● **Provided information**:
---*---

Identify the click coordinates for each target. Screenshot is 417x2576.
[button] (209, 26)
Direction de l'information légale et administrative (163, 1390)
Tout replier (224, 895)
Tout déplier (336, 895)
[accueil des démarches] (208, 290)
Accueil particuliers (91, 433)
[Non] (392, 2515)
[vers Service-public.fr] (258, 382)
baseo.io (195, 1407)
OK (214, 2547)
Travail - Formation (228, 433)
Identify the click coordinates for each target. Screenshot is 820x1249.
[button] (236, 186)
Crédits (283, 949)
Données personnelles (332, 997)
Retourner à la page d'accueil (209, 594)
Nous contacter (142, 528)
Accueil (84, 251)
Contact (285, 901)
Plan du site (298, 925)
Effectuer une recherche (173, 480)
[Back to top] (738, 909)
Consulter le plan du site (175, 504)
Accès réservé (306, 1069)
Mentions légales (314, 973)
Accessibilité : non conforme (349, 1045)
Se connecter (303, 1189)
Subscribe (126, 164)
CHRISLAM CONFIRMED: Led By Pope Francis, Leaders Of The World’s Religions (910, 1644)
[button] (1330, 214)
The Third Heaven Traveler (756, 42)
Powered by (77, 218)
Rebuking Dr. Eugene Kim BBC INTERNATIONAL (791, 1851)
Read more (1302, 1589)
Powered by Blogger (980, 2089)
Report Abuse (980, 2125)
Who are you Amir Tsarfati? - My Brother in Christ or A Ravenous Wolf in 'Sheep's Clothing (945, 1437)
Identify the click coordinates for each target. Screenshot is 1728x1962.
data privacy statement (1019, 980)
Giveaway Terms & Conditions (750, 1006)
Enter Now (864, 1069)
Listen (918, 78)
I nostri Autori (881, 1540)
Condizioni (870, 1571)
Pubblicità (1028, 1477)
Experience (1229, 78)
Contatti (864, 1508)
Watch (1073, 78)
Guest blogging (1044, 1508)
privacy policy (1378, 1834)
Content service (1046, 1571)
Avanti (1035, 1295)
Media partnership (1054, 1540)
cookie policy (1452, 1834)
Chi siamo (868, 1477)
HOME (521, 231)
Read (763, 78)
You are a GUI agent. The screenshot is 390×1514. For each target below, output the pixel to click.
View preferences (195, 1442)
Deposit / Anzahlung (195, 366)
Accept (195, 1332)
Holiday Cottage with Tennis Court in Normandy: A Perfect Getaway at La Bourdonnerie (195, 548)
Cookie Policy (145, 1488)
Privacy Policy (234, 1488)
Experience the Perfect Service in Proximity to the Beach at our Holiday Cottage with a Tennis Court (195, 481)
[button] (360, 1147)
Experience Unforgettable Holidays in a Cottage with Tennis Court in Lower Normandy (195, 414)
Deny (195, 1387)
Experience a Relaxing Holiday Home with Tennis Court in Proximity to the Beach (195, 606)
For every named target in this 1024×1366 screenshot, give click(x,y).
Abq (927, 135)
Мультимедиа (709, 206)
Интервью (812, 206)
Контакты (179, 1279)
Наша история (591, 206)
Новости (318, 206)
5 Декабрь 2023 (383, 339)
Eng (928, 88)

---*---

● **Task to complete**: Copy out the entire listing above exactly.

● **Answer to this task**:
Identify the click coordinates for each target. Screenshot is 417x2576.
[button] (209, 26)
Direction de l'information légale et administrative (163, 1390)
Tout replier (224, 895)
Tout déplier (336, 895)
[accueil des démarches] (208, 290)
Accueil particuliers (91, 433)
[Non] (392, 2515)
[vers Service-public.fr] (258, 382)
baseo.io (195, 1407)
OK (214, 2547)
Travail - Formation (228, 433)
Identify the click coordinates for each target. Screenshot is 820x1249.
[button] (236, 186)
Crédits (283, 949)
Données personnelles (332, 997)
Retourner à la page d'accueil (209, 594)
Nous contacter (142, 528)
Accueil (84, 251)
Contact (285, 901)
Plan du site (298, 925)
Effectuer une recherche (173, 480)
[Back to top] (738, 909)
Consulter le plan du site (175, 504)
Accès réservé (306, 1069)
Mentions légales (314, 973)
Accessibilité : non conforme (349, 1045)
Se connecter (303, 1189)
Subscribe (126, 164)
CHRISLAM CONFIRMED: Led By Pope Francis, Leaders Of The World’s Religions (910, 1644)
[button] (1330, 214)
The Third Heaven Traveler (756, 42)
Powered by (77, 218)
Rebuking Dr. Eugene Kim BBC INTERNATIONAL (791, 1851)
Read more (1302, 1589)
Powered by Blogger (980, 2089)
Report Abuse (980, 2125)
Who are you Amir Tsarfati? - My Brother in Christ or A Ravenous Wolf in 'Sheep's Clothing (945, 1437)
Identify the click coordinates for each target. Screenshot is 1728x1962.
data privacy statement (1019, 980)
Giveaway Terms & Conditions (750, 1006)
Enter Now (864, 1069)
Listen (918, 78)
I nostri Autori (881, 1540)
Condizioni (870, 1571)
Pubblicità (1028, 1477)
Experience (1229, 78)
Contatti (864, 1508)
Watch (1073, 78)
Guest blogging (1044, 1508)
privacy policy (1378, 1834)
Content service (1046, 1571)
Avanti (1035, 1295)
Media partnership (1054, 1540)
cookie policy (1452, 1834)
Chi siamo (868, 1477)
HOME (521, 231)
Read (763, 78)
You are a GUI agent. The screenshot is 390×1514. For each target below, output the pixel to click.
View preferences (195, 1442)
Deposit / Anzahlung (195, 366)
Accept (195, 1332)
Holiday Cottage with Tennis Court in Normandy: A Perfect Getaway at La Bourdonnerie (195, 548)
Cookie Policy (145, 1488)
Privacy Policy (234, 1488)
Experience the Perfect Service in Proximity to the Beach at our Holiday Cottage with a Tennis Court (195, 481)
[button] (360, 1147)
Experience Unforgettable Holidays in a Cottage with Tennis Court in Lower Normandy (195, 414)
Deny (195, 1387)
Experience a Relaxing Holiday Home with Tennis Court in Proximity to the Beach (195, 606)
For every named target in this 1024×1366 screenshot, give click(x,y).
Abq (927, 135)
Мультимедиа (709, 206)
Интервью (812, 206)
Контакты (179, 1279)
Наша история (591, 206)
Новости (318, 206)
5 Декабрь 2023 (383, 339)
Eng (928, 88)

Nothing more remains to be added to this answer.